Foto de Marcelo Camargo

Por Um Motorista

Leia aqui o segundo relato.

Pela própria condição a que estamos submetidos, é muito difícil para os motoristas de aplicativos se reunirem para fazerem ações coletivas. Trabalhamos dispersos, cada um com seu veículo e sem contato com outros motoristas, a não ser pelos grupos nas redes sociais e nas eventuais paradas para descanso, alimentação e outras necessidades (que inclusive ficam cada vez mais raras e curtas). No entanto, alguns eventos são capazes de juntar essa massa dispersa de trabalhadores. No dia 09 de novembro isso aconteceu na cidade onde moro por conta do assassinato de um motorista enquanto trabalhava na madrugada do dia anterior. Com apenas 21 anos, ele foi morto com um tiro na cabeça durante uma tentativa de assalto enquanto transportava passageiros.

Rapidamente a notícia se espalhou pelos grupos de WhatsApp, causando indignação e revolta mesmo entre aqueles que não concordam com as nossas mobilizações. A nossa associação (lembrem-se de que não temos um sindicato), normalmente devagar em promover qualquer tipo de mobilização, se posicionou imediatamente e convocou uma carreata para denunciarmos a insegurança de nosso trabalho. Para além da falta de qualquer direito, das longas jornadas de trabalho e de termos de arcar com todos os custos enquanto as empresas abocanham uma fatia de nossos ganhos, temos de conviver com a violência, não apenas nos grandes centros urbanos, mas nas outras cidades também. Somos forçados a dirigir cada vez mais horas para podermos nos sustentar, à medida em que os preços das corridas diminuem e cada vez mais trabalhadores buscam trabalhar para os aplicativos para fugir do desemprego ou para complementar a renda. As empresas nos ignoram, se eximindo da responsabilidade ao dizerem que não somos empregados e sim trabalhadores autônomos e que seu único papel é intermediar através do aplicativo motoristas e passageiros.
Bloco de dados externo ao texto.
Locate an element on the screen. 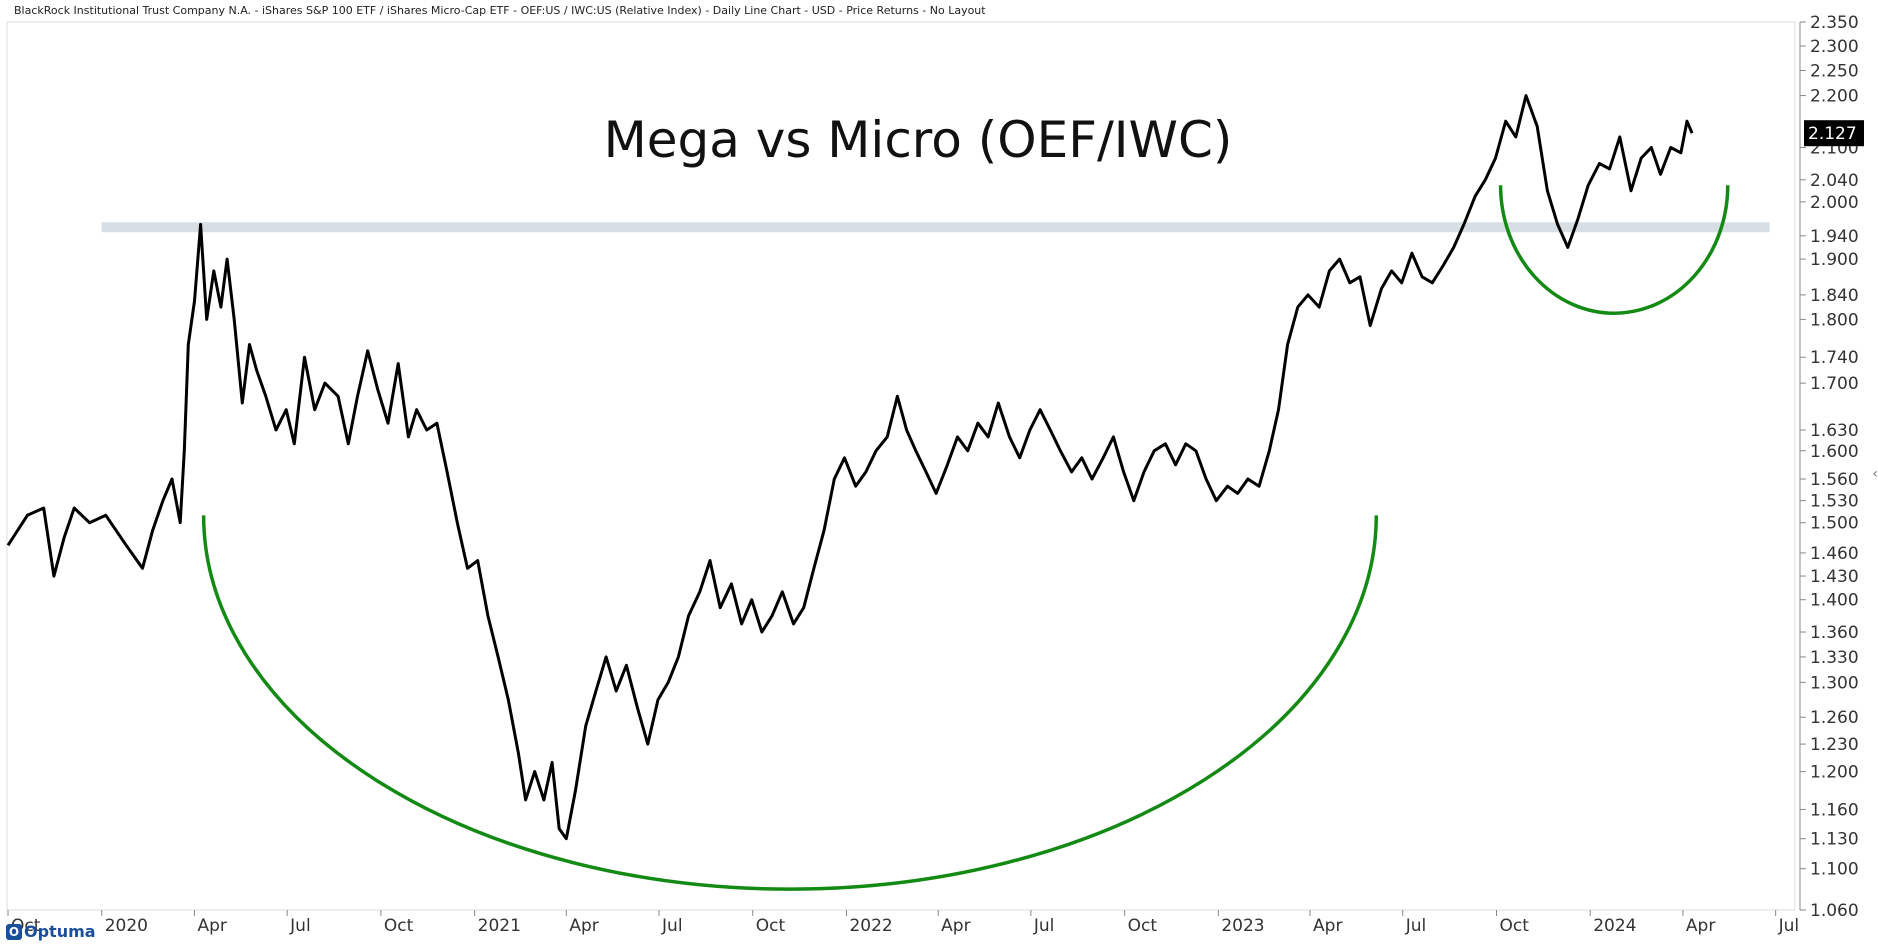 The width and height of the screenshot is (1878, 947). optuma-logo: O Optuma is located at coordinates (51, 932).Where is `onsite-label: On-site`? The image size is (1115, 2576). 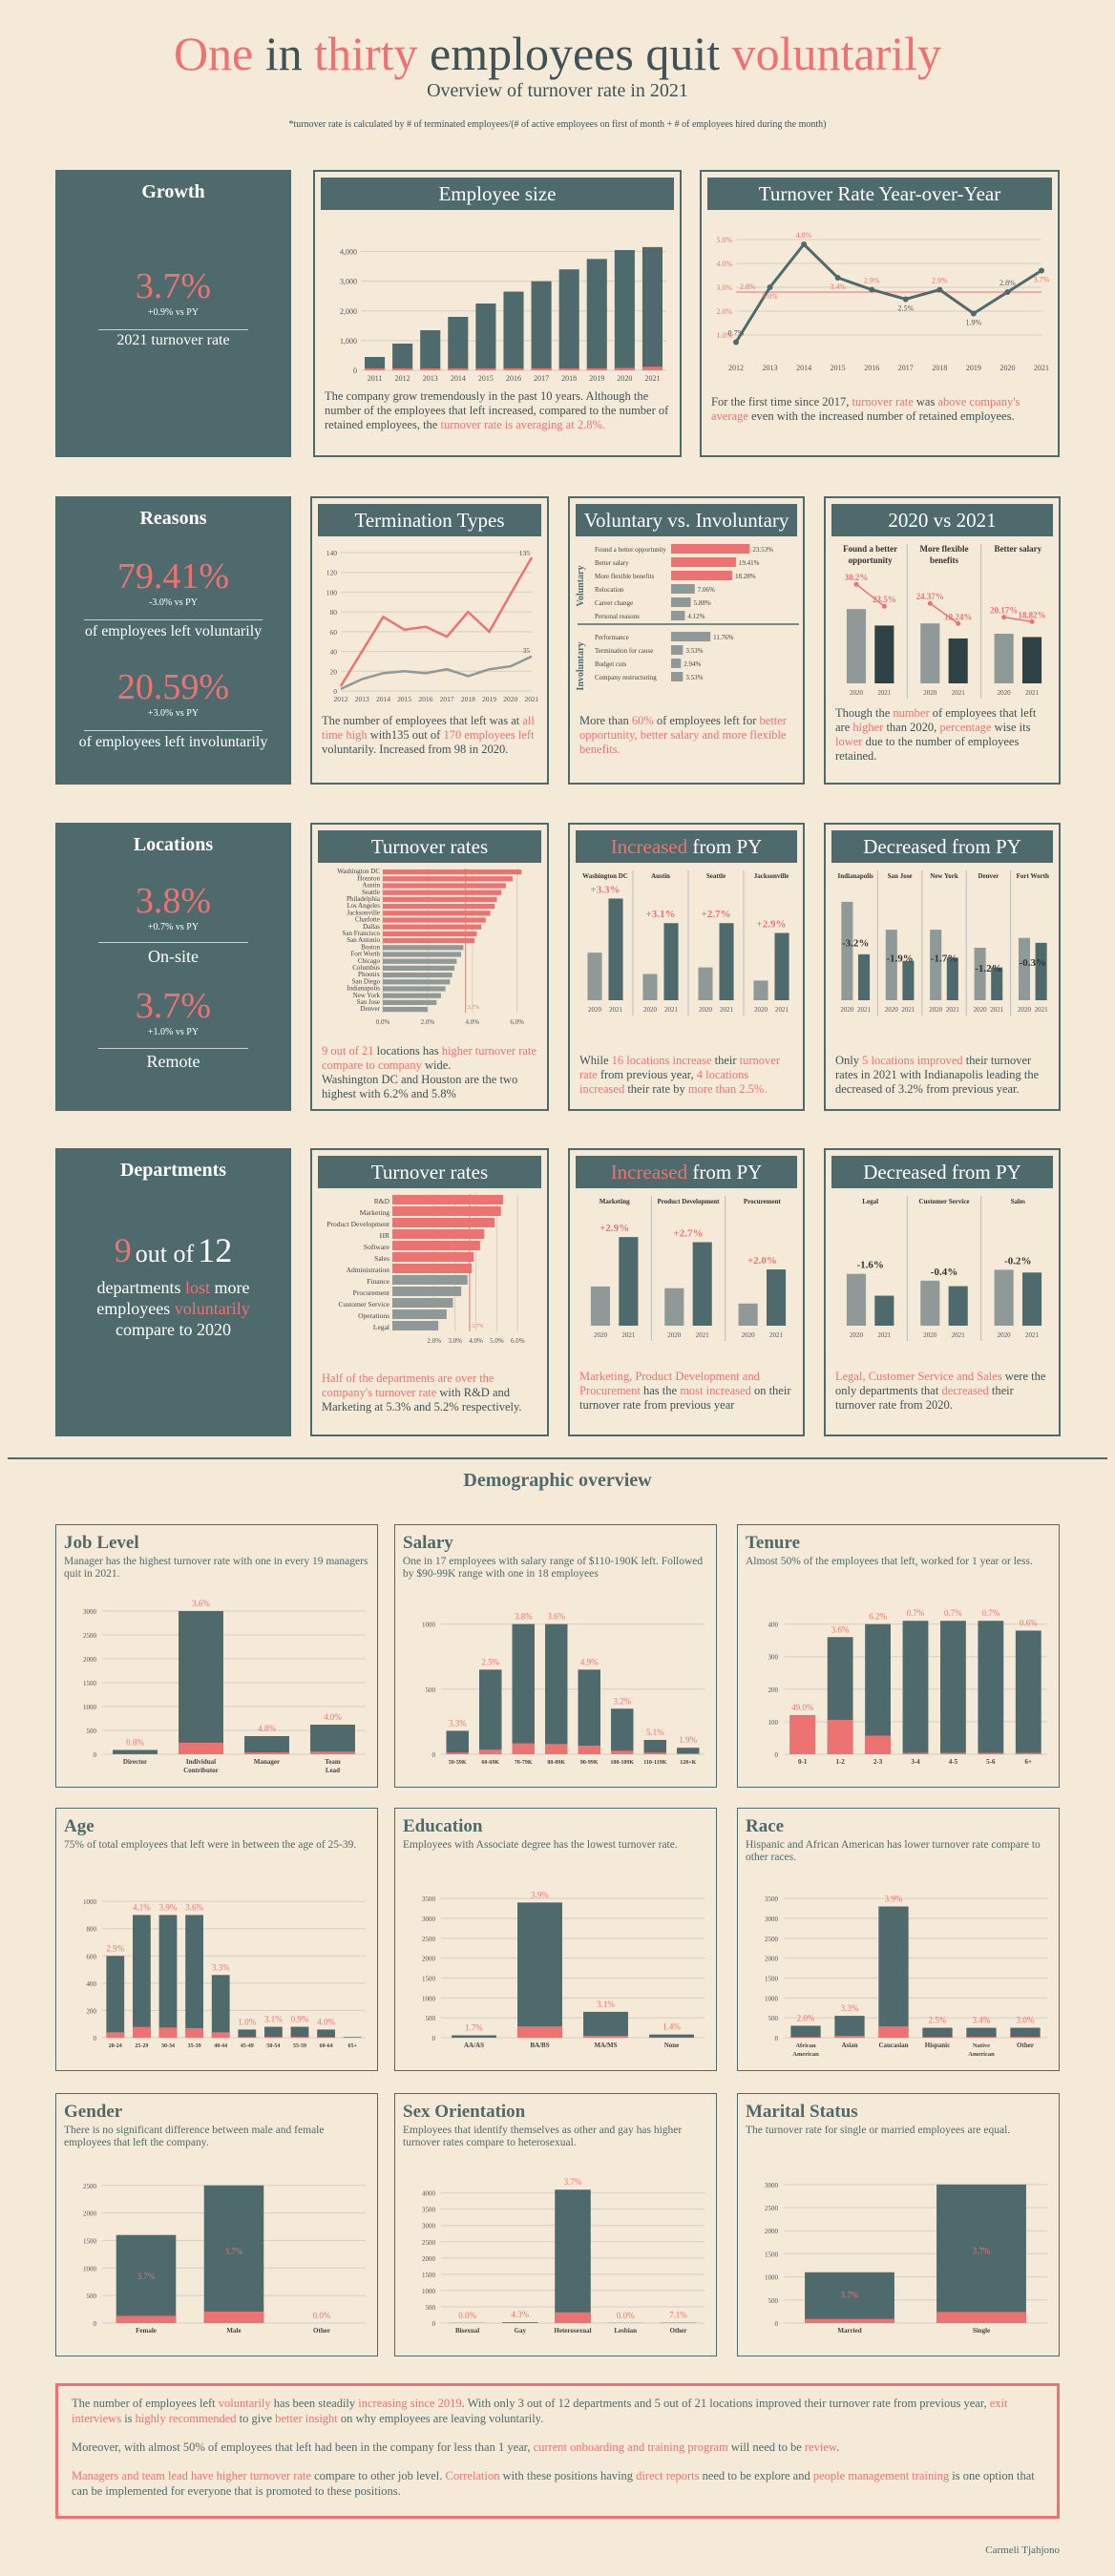
onsite-label: On-site is located at coordinates (173, 956). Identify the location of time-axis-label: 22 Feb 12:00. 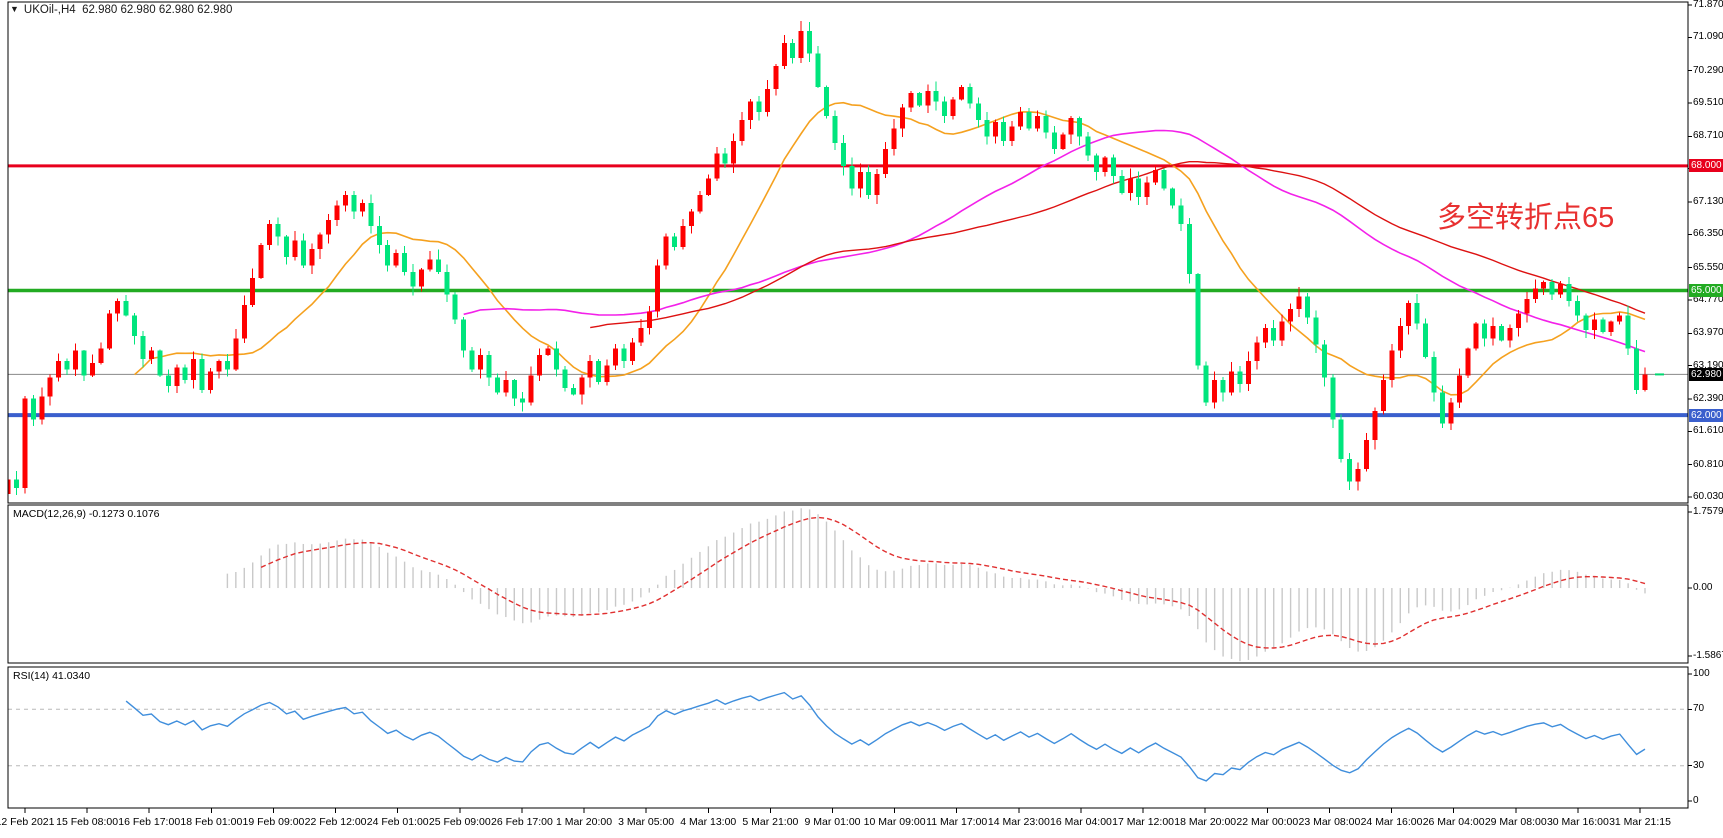
(336, 822).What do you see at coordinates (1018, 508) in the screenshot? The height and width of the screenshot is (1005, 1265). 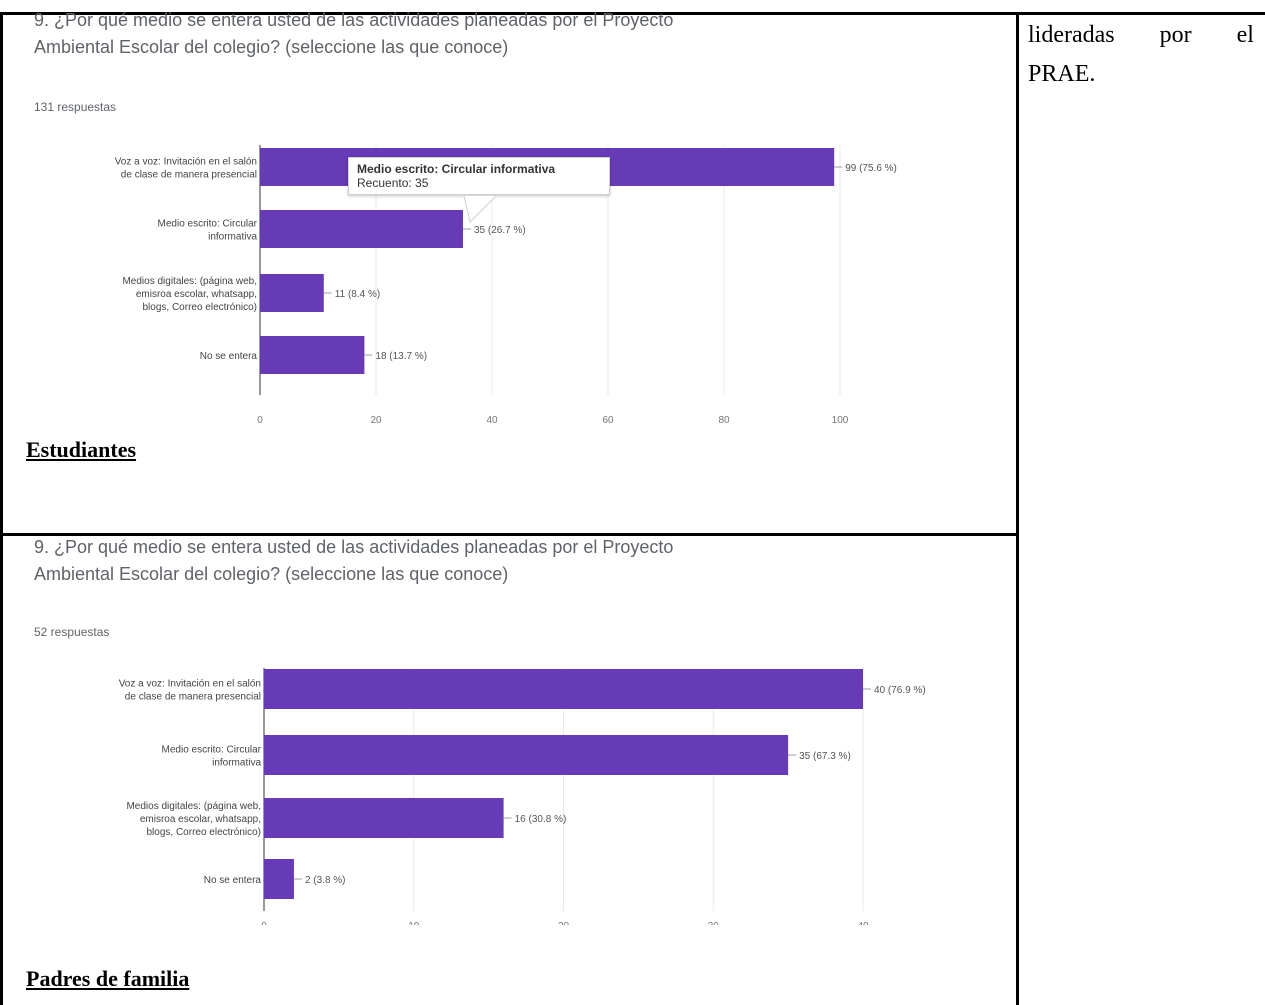 I see `table-border-middle` at bounding box center [1018, 508].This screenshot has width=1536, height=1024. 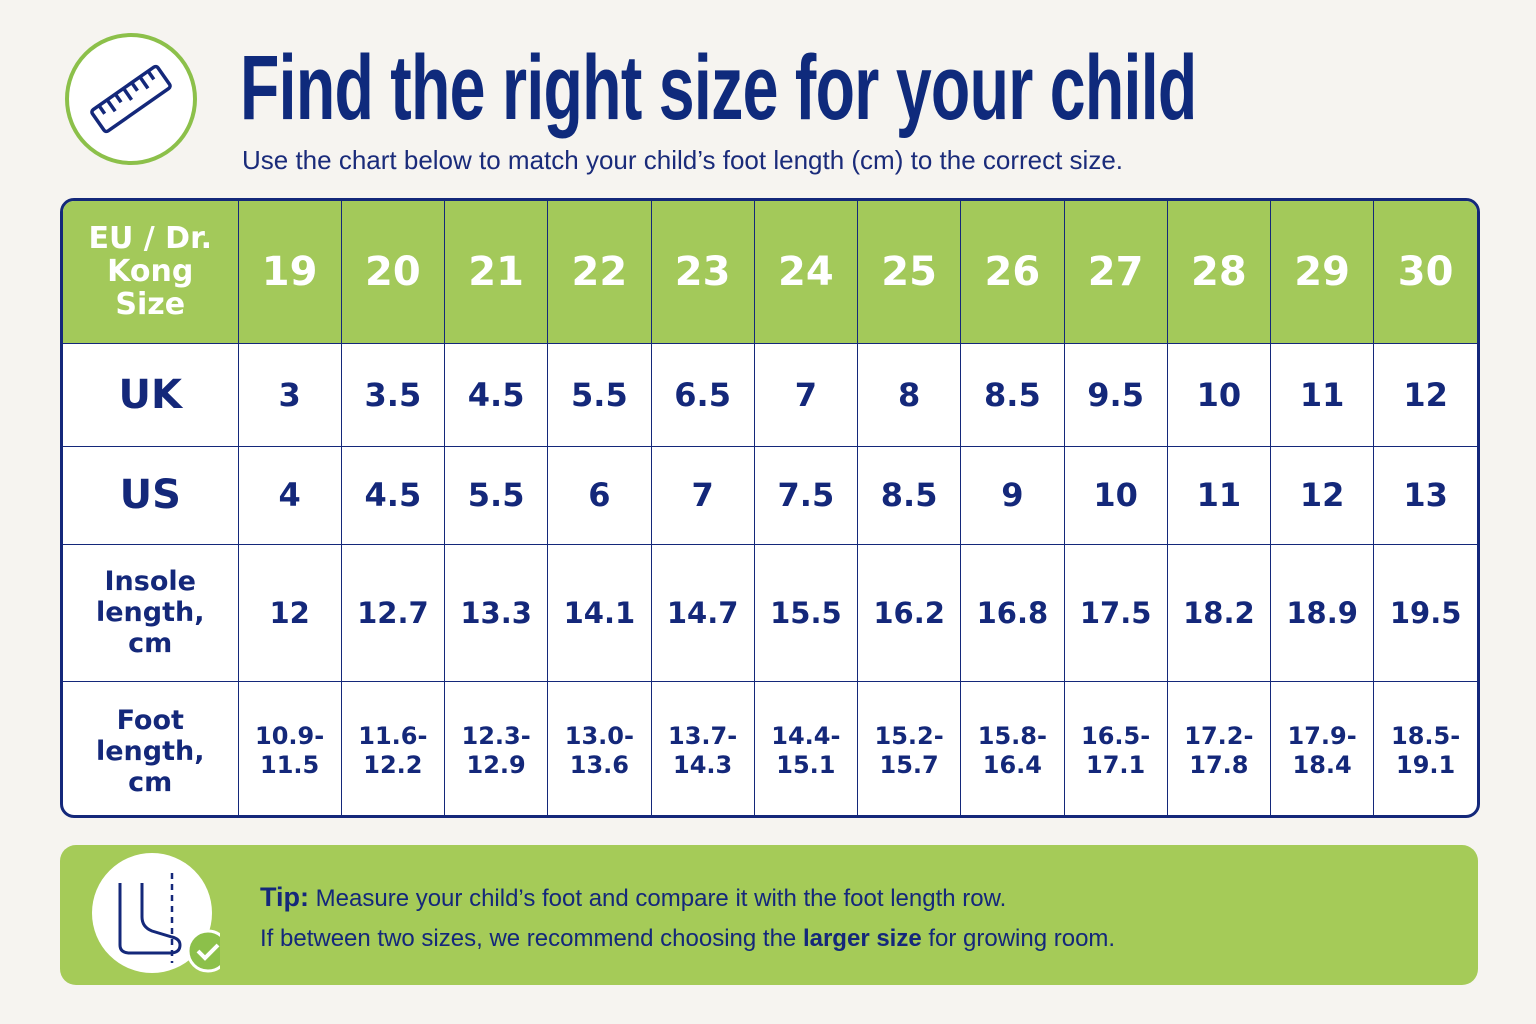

Greve dos motoristas de aplicativos nos EUA

Apenas quando nos unimos é que somos escutados pelas empresas e pelos governos. Como cabe a cada município estabelecer a regulamentação dos aplicativos, somos ainda mais fragmentados, tendo de em cada canto procurar garantir nossos direitos e segurança. A greve mundial, ainda que pequena e de pouco impacto, foi um importante passo para os motoristas se reconhecerem enquanto trabalhadores explorados por uma empresa (ver o 2º relato do trabalho como motorista de Uber: a paralisação de 8 de maio). As recentes conquistas dos trabalhadores na Califórnia/EUA e na Inglaterra também mostram o potencial de luta destes trabalhadores e a extensão que as denúncias sobre a precariedade de nossa condição têm alcançado. Estudos já começam a ser feitos sobre os impactos destas condições em nossa saúde física e mental. No entanto, basta conversar com qualquer motorista para saber como somos afetados pelas horas ao volante, falta de descanso, pouco sono, alimentação ruim e angústia para podermos pagar as contas.

Voltando à minha cidade, na tarde do dia seguinte fizemos uma grande carreata pelo centro e fomos ao velório do companheiro de trabalho assassinado, prestar nossa solidariedade à sua família. Mesmo motoristas que alugam carros, e que, portanto, tem o custo do aluguel a pagar se somaram à manifestação. Uma arrecadação foi feita para amparar os familiares com os custos do enterro e desta difícil situação. Segundo os jornais locais, haviam centenas de motoristas, engarrafando completamente o tranquilo trânsito do final de semana. Mais uma vez, pode parecer pouco, mas nos reconhecermos enquanto trabalhadores, submetidos todos às mesmas condições precárias e inseguras, capazes de nos unirmos para combater justamente estas condições, é um importante passo para os motoristas. Neste sentido é importante frisar que a solidariedade se deu por pessoas de todos os espectros políticos, credos, sexos e cores da pele. Mais um importante passo para avançar contra a fragmentação que nos é imposta tanto pelo trabalho como motoristas de aplicativos quanto por diferentes e supostas identidades.

Enfim, seguimos nos arriscando para garantir um mínimo sustento e para nos defendermos da ganância das empresas. Somente unidos conseguiremos mudar esta situação. Para isso esperamos poder contar com o apoio e solidariedade de todos os outros trabalhadores, inclusive daqueles que são passageiros em nossos carros.